Grace's Guide To British Industrial History

Registered UK Charity (No. 115342)

Grace's Guide is the leading source of historical information on industry and manufacturing in Britain. This web publication contains 166,740 pages of information and 246,596 images on early companies, their products and the people who designed and built them.

Grace's Guide is the leading source of historical information on industry and manufacturing in Britain. This web publication contains 147,919 pages of information and 233,587 images on early companies, their products and the people who designed and built them.

Robert Appleby Bartram

From Graces Guide

Robert Appleby Bartram son of George Bartram and co-partner to the family business of Bartram and Sons.


1925 Obituary

It is with regret that we learn of the death of Sir Robert Appleby Bartram, the head of the Sunderland firm of shipbuilders, Bartram and Sons, Ltd.
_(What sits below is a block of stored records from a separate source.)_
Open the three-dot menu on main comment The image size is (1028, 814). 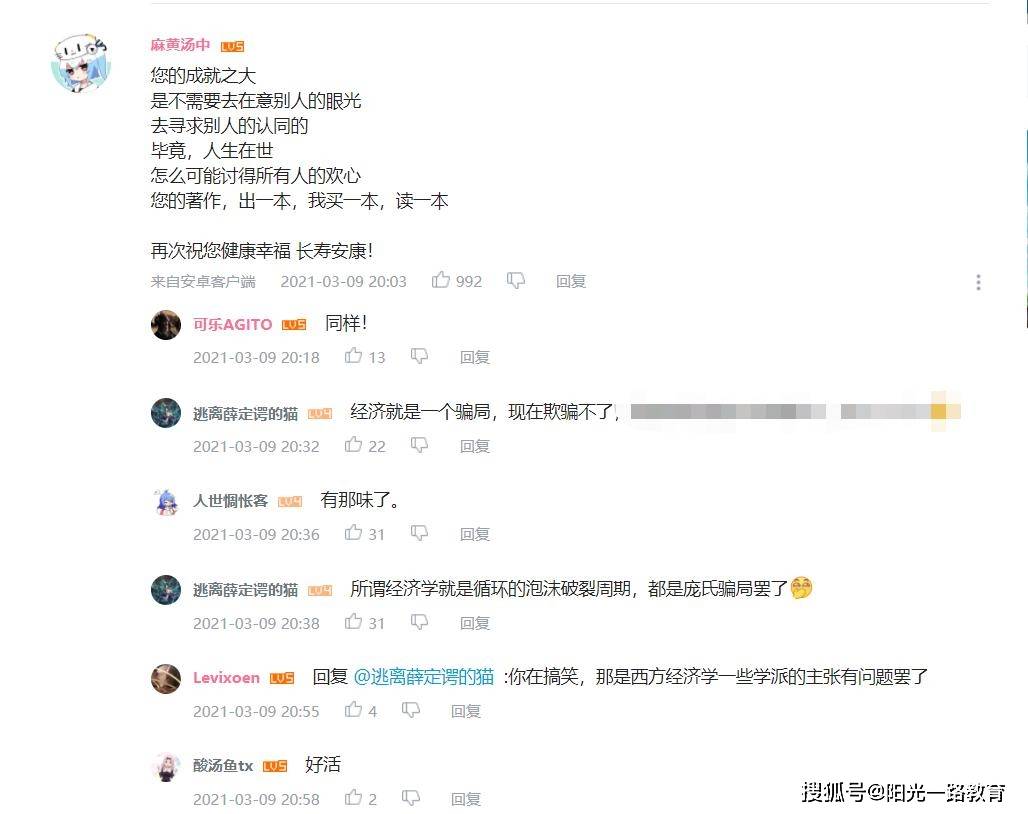[x=978, y=282]
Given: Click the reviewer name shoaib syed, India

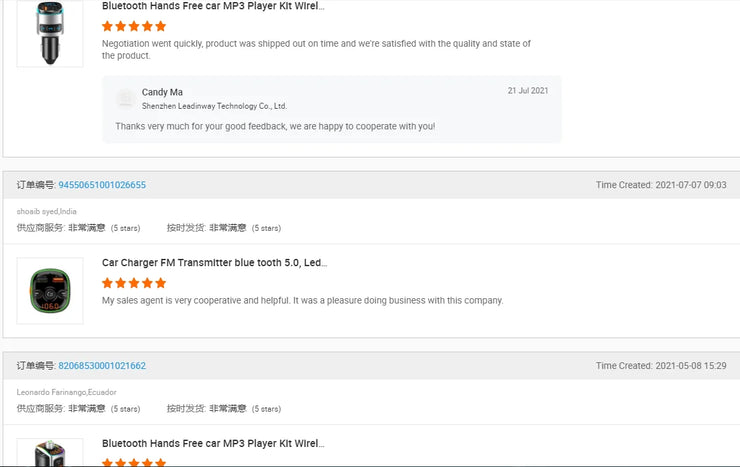Looking at the screenshot, I should [x=46, y=211].
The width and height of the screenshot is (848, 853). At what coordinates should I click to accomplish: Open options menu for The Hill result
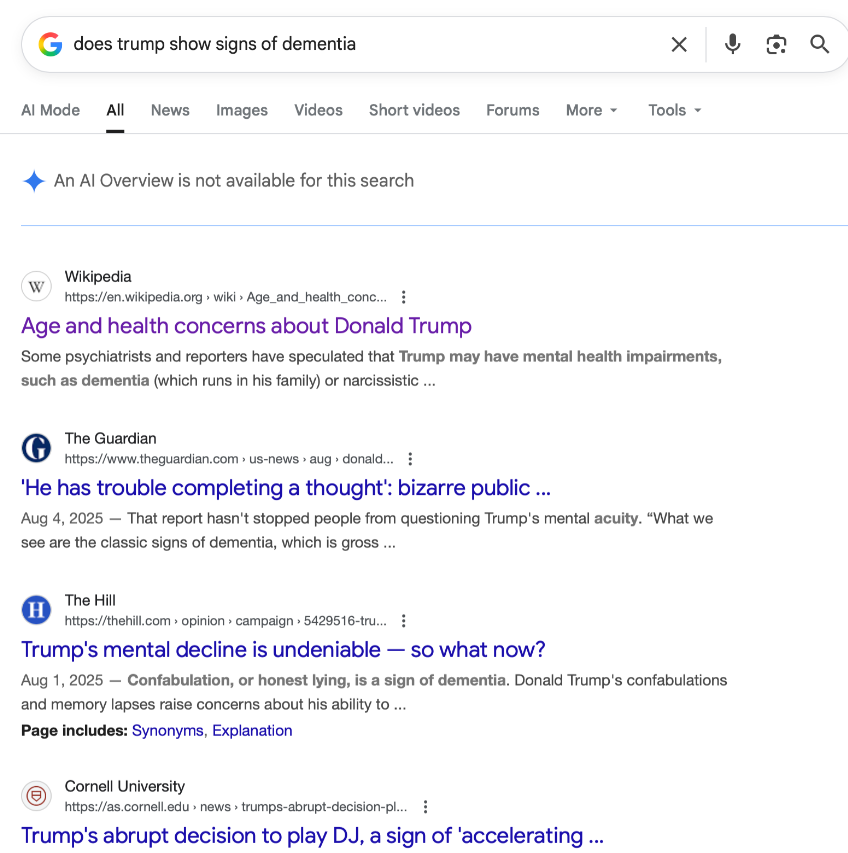pyautogui.click(x=403, y=621)
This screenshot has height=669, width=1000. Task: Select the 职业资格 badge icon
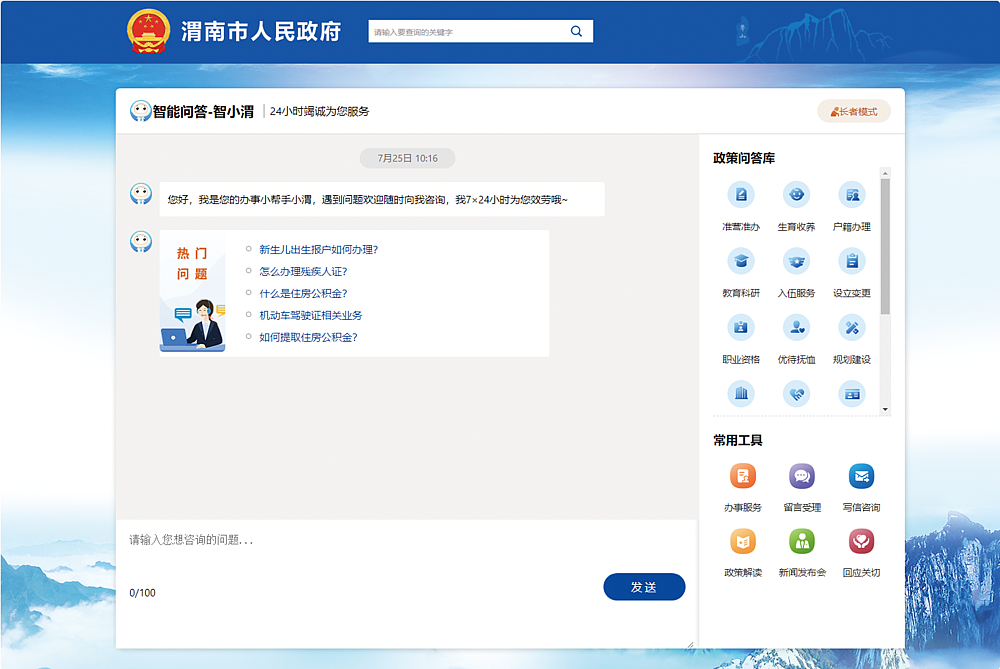[x=741, y=327]
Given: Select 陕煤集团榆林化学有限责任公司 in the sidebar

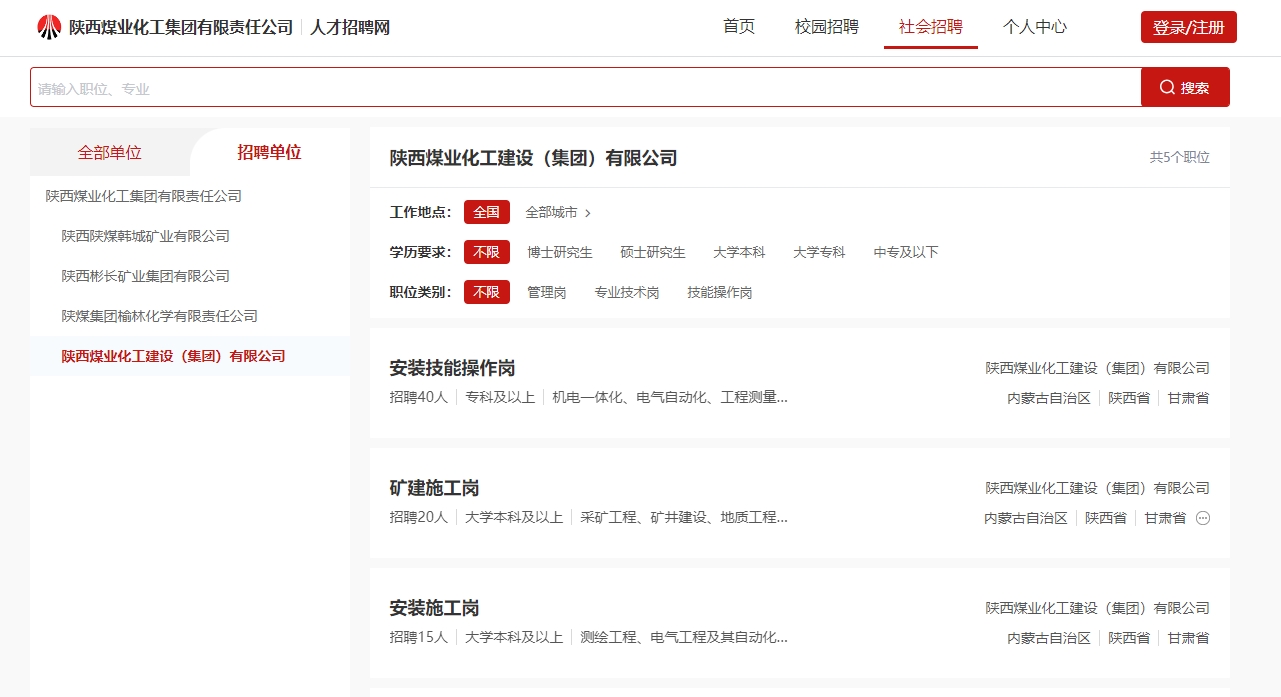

At the time of his death Sir Robert was in his ninety-first. year, and was one of the four surviving shipbuilders who have followed the progress of shipbuilding as it passed from wood to iron and from iron to the steel ship of today. At an early age he began his career as a shipbuilder on the Wear with his father, who was well-known as one of the oldest wood shipbuilders on that river. The business was continued up to the year 1870, when the building of wood ships began to fall off. The year following he founded the present firm of Bartram and Sons, Ltd., and began to undertake the construction of iron ships, which at a later date were followed by steel vessels. The firm's yard is not a large one, having only two berths with a capacity for vessels up to some 430ft. in length; but several noteworthy ships have been built in the course of the firm's business career. During his long association with Sunderland, Sir Robert took a deep interest in local industrial and commercial affairs. From 1901 to 1908 he was the chairman of the Wear Shipbuilders Association, and he presided over the Sunderland Chamber of Commerce for nearly ten years. He was keenly interested in technical education and founded four scholarships, as well as a department of naval architecture at the, Sunderland Technical College.[1]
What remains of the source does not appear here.